LESBIENNE = VIERGE SANS RAPPORTS SEXUELS
«Une interne d’une trentaine d’années est venue me voir avant l’examen pour demander si je prenais une contraception, a raconté Anne-Sophie à Yagg. J’ai répondu: “Non, parce que je suis lesbienne”. L’apprendre a eu l’air de lui faire un choc. Et elle m’a ensuite demandé: “Vu que vous êtes vierge, je peux vous examiner?”» On vous laisse imaginer la surprise d’Anne-Sophie.

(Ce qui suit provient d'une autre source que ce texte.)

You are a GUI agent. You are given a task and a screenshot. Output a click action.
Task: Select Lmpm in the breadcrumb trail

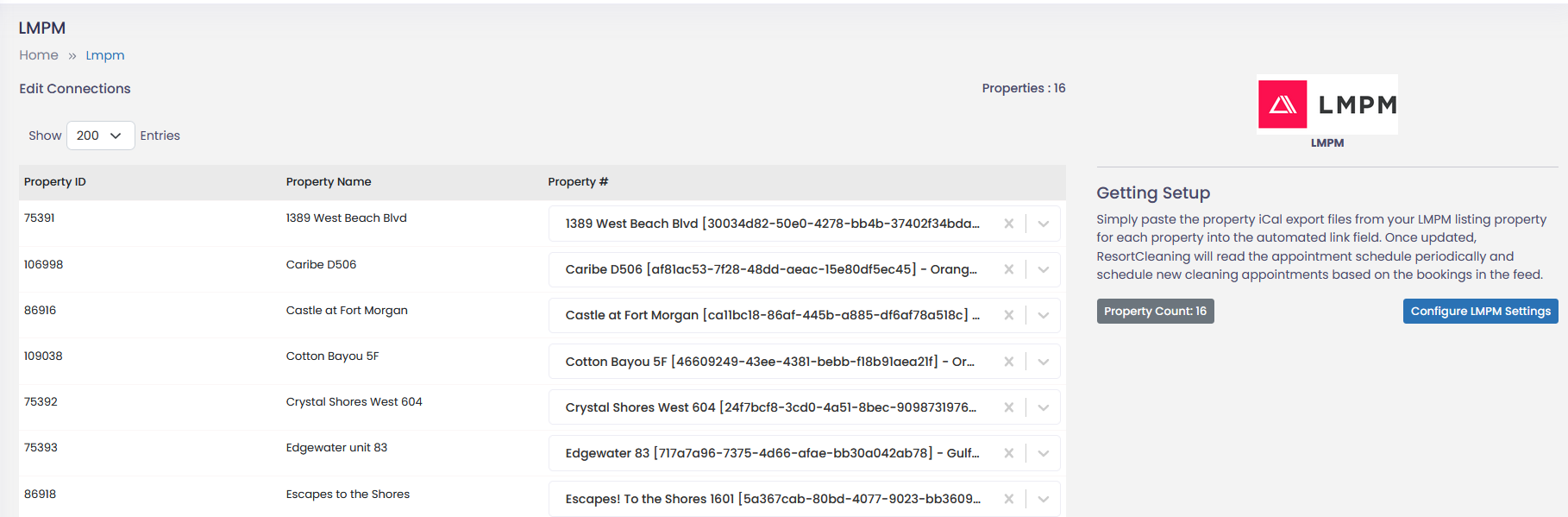[104, 54]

«Voilà où on en est en France en 2014», déplore-t-elle aujourd’hui. «Mais ce n’est pas la seule chose qui m’a scotchée, poursuit-elle. Lorsque j’ai reçu les résultats de l’examen, le rapport indiquait: “Pas de contraception, pas de rapports sexuels”. Je trouve ça hallucinant! Elle aurait pu poser des questions, on est en gynécologie quand même, ça aurait pu être grave, ce n’était pas un simple mal de crâne!»

«Je verrai avec mon gynéco qui me suit depuis plusieurs années à Paris pour voir ce que je peux faire», précise-t-elle. En attendant, elle partage son témoignage, pour contribuer à une prise de conscience de l’état de la formation du personnel médical.